What the task asks = Your answer should hold only the line containing "CreArtive Lemon - iXXXi" and each line that follows it in the listing, copied exactly.

Input data =

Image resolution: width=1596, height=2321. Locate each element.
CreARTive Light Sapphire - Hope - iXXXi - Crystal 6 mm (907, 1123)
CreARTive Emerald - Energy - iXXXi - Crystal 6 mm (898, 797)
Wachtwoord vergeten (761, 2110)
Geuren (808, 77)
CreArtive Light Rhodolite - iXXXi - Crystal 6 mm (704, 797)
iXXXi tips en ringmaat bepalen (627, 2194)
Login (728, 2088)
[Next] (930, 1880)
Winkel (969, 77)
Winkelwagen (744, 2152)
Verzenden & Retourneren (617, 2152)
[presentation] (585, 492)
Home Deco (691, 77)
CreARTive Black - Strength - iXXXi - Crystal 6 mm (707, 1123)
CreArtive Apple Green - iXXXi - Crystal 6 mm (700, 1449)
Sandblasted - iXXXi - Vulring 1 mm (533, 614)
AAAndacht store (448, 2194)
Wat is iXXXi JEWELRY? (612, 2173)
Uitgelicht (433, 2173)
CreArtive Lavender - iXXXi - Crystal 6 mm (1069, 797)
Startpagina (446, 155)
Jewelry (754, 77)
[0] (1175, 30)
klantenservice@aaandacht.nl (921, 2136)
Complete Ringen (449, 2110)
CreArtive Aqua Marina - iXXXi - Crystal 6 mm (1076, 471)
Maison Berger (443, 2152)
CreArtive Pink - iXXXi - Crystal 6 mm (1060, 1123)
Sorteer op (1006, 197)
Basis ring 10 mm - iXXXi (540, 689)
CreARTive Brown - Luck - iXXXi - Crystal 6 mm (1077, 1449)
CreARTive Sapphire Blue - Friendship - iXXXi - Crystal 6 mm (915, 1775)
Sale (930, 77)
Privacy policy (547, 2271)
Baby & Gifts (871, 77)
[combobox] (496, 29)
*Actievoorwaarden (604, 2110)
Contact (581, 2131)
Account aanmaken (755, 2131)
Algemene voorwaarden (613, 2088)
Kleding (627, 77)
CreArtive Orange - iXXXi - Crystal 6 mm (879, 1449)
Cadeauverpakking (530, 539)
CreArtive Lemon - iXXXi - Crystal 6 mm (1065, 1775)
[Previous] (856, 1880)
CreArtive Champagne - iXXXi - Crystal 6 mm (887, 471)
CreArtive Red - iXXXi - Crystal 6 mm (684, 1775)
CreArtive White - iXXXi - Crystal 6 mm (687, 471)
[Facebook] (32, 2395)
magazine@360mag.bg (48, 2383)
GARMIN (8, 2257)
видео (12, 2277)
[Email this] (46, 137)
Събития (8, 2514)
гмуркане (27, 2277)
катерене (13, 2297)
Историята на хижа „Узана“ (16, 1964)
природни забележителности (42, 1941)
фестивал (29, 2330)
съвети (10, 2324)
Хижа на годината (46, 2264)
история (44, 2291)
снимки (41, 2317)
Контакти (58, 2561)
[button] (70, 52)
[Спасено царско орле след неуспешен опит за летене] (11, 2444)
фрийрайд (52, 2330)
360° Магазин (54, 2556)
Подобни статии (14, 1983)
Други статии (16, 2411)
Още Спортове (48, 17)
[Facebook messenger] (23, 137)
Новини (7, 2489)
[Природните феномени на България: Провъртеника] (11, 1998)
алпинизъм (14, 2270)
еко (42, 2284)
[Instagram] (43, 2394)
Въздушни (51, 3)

Task solution =
CreArtive Lemon - iXXXi - Crystal 6 mm (1065, 1775)
[Previous] (856, 1880)
CreArtive Champagne - iXXXi - Crystal 6 mm (887, 471)
CreArtive Red - iXXXi - Crystal 6 mm (684, 1775)
CreArtive White - iXXXi - Crystal 6 mm (687, 471)
[Facebook] (32, 2395)
magazine@360mag.bg (48, 2383)
GARMIN (8, 2257)
видео (12, 2277)
[Email this] (46, 137)
Събития (8, 2514)
гмуркане (27, 2277)
катерене (13, 2297)
Историята на хижа „Узана“ (16, 1964)
природни забележителности (42, 1941)
фестивал (29, 2330)
съвети (10, 2324)
Хижа на годината (46, 2264)
история (44, 2291)
снимки (41, 2317)
Контакти (58, 2561)
[button] (70, 52)
[Спасено царско орле след неуспешен опит за летене] (11, 2444)
фрийрайд (52, 2330)
360° Магазин (54, 2556)
Подобни статии (14, 1983)
Други статии (16, 2411)
Още Спортове (48, 17)
[Facebook messenger] (23, 137)
Новини (7, 2489)
[Природните феномени на България: Провъртеника] (11, 1998)
алпинизъм (14, 2270)
еко (42, 2284)
[Instagram] (43, 2394)
Въздушни (51, 3)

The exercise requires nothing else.